PhageLeads is a new tool for rapid assessment of phage therapeutic suitability based on 3 checkpoints: 1) the presence of temperate markers, 2) antimicrobial resistance (AMR) genes and 3) virulence genes.
The paper has been published as Open Access, access it here: https://www.mdpi.com/1999-4915/14/2/342/htm, and check out the free online tool: http://www.phageleads.dk
PhageLeads was developed as a collaborative effort between the GLOBE institute and the center for Hologenomics at the University of Copenhagen, the Phage Therapy center at Leicester University, and the Centre for omics driven computational biodiscovery at AIMST University.
Abstract
The characterization of therapeutic phage genomes plays a crucial role in the success rate of phage therapies. There are three checkpoints that need to be examined for the selection of phage candidates, namely, the presence of temperate markers, antimicrobial resistance (AMR) genes, and virulence genes. However, currently, no single-step tools are available for this purpose. Hence, we have developed a tool capable of checking all three conditions required for the selection of suitable therapeutic phage candidates. This tool consists of an ensemble of machine-learning-based predictors for determining the presence of temperate markers (integrase, Cro/CI repressor, immunity repressor, DNA partitioning protein A, and antirepressor) along with the integration of the ABRicate tool to determine the presence of antibiotic resistance genes and virulence genes. Using the biological features of the temperate markers, we were able to predict the presence of the temperate markers with high MCC scores (>0.70), corresponding to the lifestyle of the phages with an accuracy of 96.5%. Additionally, the screening of 183 lytic phage genomes revealed that six phages were found to contain AMR or virulence genes, showing that not all lytic phages are suitable to be used for therapy. The suite of predictors, PhageLeads, along with the integrated ABRicate tool, can be accessed online for in silico selection of suitable therapeutic phage candidates from single genome or metagenomic contigs.
Conclusions
By utilizing the protein features of these temperate markers, PhageLeads was able to predict the lifestyle of phages with high accuracy (96.2%).
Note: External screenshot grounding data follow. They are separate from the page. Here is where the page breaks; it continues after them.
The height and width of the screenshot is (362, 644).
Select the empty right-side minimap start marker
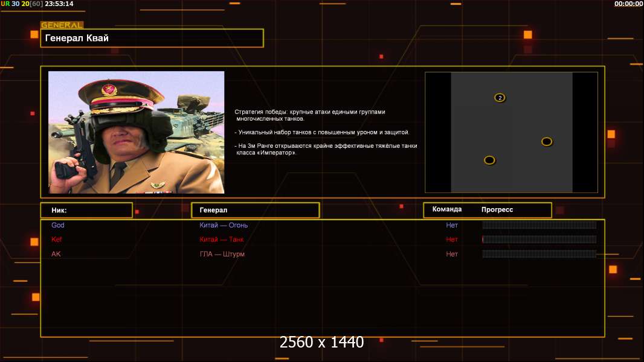click(547, 142)
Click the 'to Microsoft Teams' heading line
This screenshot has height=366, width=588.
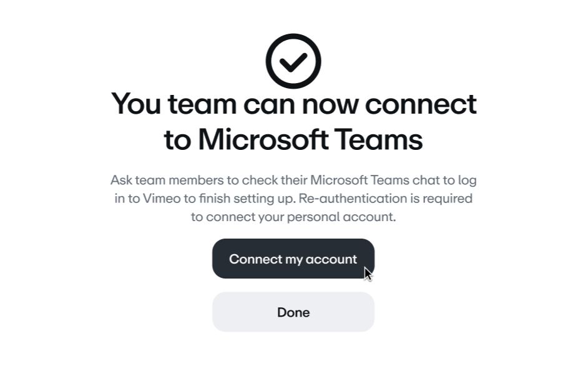pos(293,140)
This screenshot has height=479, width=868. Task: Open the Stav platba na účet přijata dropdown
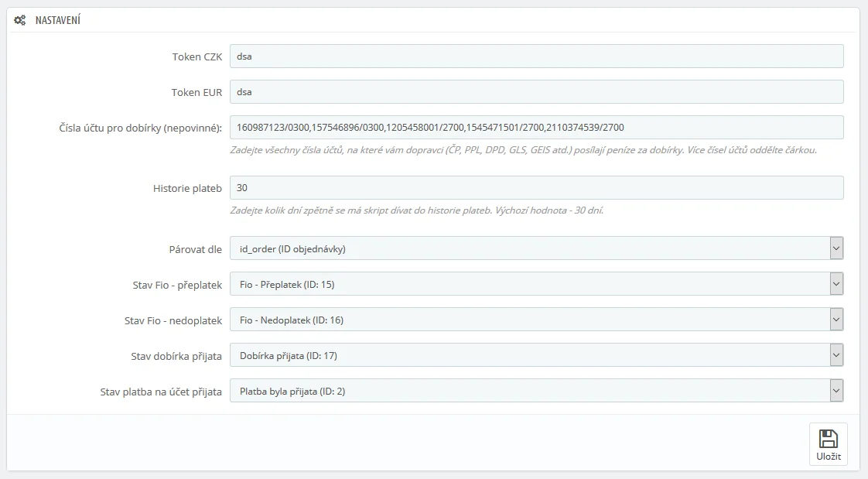536,391
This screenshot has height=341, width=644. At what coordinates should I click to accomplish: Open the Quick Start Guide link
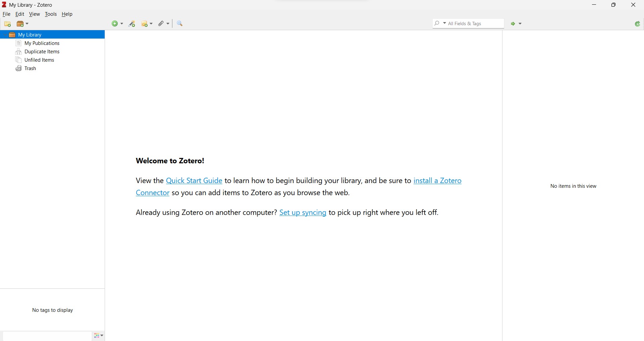click(194, 181)
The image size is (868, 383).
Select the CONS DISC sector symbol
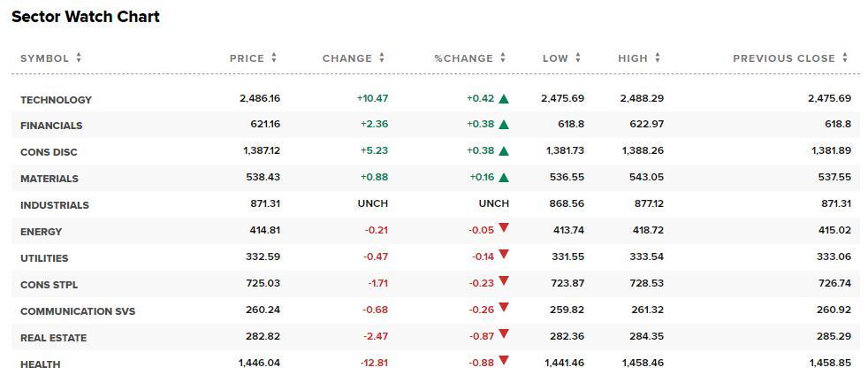click(49, 152)
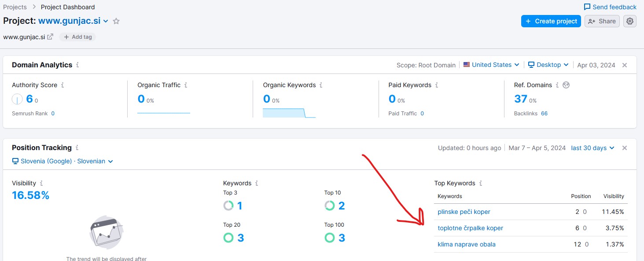The width and height of the screenshot is (644, 261).
Task: Click info icon next to Domain Analytics
Action: 77,65
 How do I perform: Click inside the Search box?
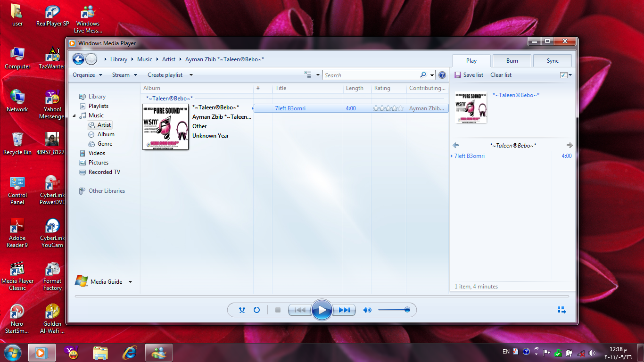[x=370, y=75]
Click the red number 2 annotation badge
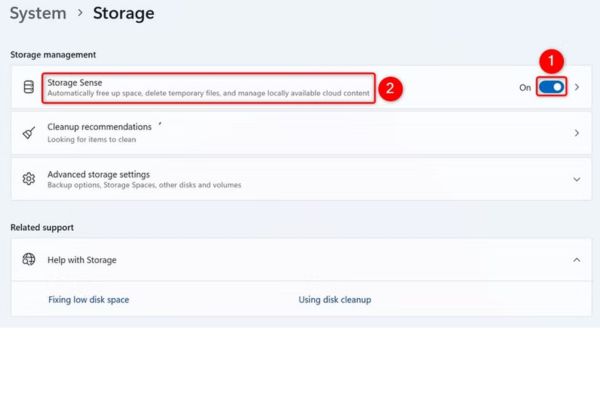This screenshot has width=600, height=400. (392, 88)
PhageLeads consists of five individual temperate protein predictors for the temperate markers, which predict the presence of these markers in phage genomes. Based on the presence of either one or multiple markers, we were able to effectively classify the lifestyle of phages (lytic or temperate). Additionally, the lytic phage genomes were screened using ABRicate tool, in which some lytic phages were found to encode antimicrobial resistance and virulence proteins, deeming them unsafe for phage therapy. PhageLeads was able to predict the presence of temperate markers in a single phage in 1.6 s on average and was able to detect the resistance and virulence genes in an average of 8.1 s, compared to 2.3 s taken for BACPHLIP to predict the lifestyle of a single phage. PhageLeads is available as an online tool at www.phageleads.dk as a part of the PhageCompass consortium (www.phagecompass.dk), making it easily accessible for researchers and as an effective tool for determining the suitability of phage for therapeutic use. Additionally, PhageLeads can also be used for predicting the presence of lysogenic markers for metagenomic contigs.